The exponential generating function \(e^{(1+x)t} = e^t e^{xt}\) yields a sequence of polynomials with binomial coefficients (Pascal's triangle, OEIS A007318):

>>> derivatives $ constants expS * monomials
[fromCoefficients [1],
 fromCoefficients [1,1],
 fromCoefficients [1,2,1],
 fromCoefficients [1,3,3,1],
 fromCoefficients [1,4,6,4,1],
 fromCoefficients [1,5,10,10,5,1],...

The exponential generating function \(2 e^{xt} \over e^t + 1\) yields Euler polynomials (OEIS A060096 / OEIS A060097):

>>> derivatives $ constants (2 `div` (expS + 1)) * monomials
[fromCoefficients [1 % 1],
 fromCoefficients [(-1) % 2,1 % 1],
 fromCoefficients [0 % 1,(-1) % 1,1 % 1],
 fromCoefficients [1 % 4,0 % 1,(-3) % 2,1 % 1],
 fromCoefficients [0 % 1,1 % 1,0 % 1,(-2) % 1,1 % 1],
 fromCoefficients [(-1) % 2,0 % 1,5 % 2,0 % 1,(-5) % 2,1 % 1],...

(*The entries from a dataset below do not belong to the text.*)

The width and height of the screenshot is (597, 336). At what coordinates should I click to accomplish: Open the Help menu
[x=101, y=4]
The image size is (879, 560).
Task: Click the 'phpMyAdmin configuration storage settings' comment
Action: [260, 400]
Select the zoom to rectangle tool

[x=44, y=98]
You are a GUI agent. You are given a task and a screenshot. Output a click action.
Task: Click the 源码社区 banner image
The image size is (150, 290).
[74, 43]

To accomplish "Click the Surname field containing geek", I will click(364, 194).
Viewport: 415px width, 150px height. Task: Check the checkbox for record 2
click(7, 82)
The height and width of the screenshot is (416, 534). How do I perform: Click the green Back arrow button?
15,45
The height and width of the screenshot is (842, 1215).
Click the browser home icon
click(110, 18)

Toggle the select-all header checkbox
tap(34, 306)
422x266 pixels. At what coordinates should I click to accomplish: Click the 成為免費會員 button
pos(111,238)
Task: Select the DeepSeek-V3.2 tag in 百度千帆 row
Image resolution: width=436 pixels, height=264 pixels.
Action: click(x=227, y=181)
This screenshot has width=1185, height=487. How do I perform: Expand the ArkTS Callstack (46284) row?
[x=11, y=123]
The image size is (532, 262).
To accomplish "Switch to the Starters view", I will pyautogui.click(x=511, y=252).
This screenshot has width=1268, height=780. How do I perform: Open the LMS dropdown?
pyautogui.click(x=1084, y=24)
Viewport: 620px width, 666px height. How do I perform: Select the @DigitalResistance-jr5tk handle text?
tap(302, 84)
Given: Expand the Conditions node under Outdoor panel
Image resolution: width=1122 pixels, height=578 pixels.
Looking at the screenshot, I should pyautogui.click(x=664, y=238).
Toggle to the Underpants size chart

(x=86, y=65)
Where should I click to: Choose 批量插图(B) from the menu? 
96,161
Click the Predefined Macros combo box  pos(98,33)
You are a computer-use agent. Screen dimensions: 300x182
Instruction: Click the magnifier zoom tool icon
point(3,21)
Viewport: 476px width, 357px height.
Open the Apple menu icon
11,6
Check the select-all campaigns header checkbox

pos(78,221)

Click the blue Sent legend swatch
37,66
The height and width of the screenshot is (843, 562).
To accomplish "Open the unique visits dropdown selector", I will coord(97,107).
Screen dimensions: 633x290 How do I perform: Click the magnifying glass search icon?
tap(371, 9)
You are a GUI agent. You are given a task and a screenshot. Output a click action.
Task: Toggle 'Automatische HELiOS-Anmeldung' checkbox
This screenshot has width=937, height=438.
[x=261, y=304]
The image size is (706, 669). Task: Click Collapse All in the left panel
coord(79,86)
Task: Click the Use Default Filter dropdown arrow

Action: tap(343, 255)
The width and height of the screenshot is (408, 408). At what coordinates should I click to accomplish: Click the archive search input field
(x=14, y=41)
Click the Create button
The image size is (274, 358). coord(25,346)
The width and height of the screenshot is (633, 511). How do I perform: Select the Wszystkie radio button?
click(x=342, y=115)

The exponential generating function \(t e^{xt} \over e^t - 1\) yields Bernoulli polynomials (OEIS A196838 / OEIS A196839):

>>> derivatives $ constants (identity `div` (expS - 1)) * monomials
[fromCoefficients [1 % 1],
 fromCoefficients [(-1) % 2,1 % 1],
 fromCoefficients [1 % 6,(-1) % 1,1 % 1],
 fromCoefficients [0 % 1,1 % 2,(-3) % 2,1 % 1],
 fromCoefficients [(-1) % 30,0 % 1,1 % 1,(-2) % 1,1 % 1],...

A generalization of Appell sequences and sequences of binomial type is Sheffer sequences (or exponential Riordan arrays), which have exponential generating functions of the form

\[ \sum_{n=0}^\infty p_n(x) {t^n \over n!} = a(t) e^{x b(t)} \]

where \(b_0\) is zero and \(a_0\) and \(b_1\) are non-zero, which can be constructed as constants a * binomialType b.

Setting \(x = 1\) yields \( a(t) e^{b(t)} \), the exponential generating function of the sequence of sums of the coefficients of the rows.

Examples

The Hermite polynomials (OEIS A060821) have the exponential generating function

\[ \sum_{n=0}^\infty H_n(x) {t^n \over n!} = e^{2xt - t^2} = e^{ -t^2} e^{2xt} \]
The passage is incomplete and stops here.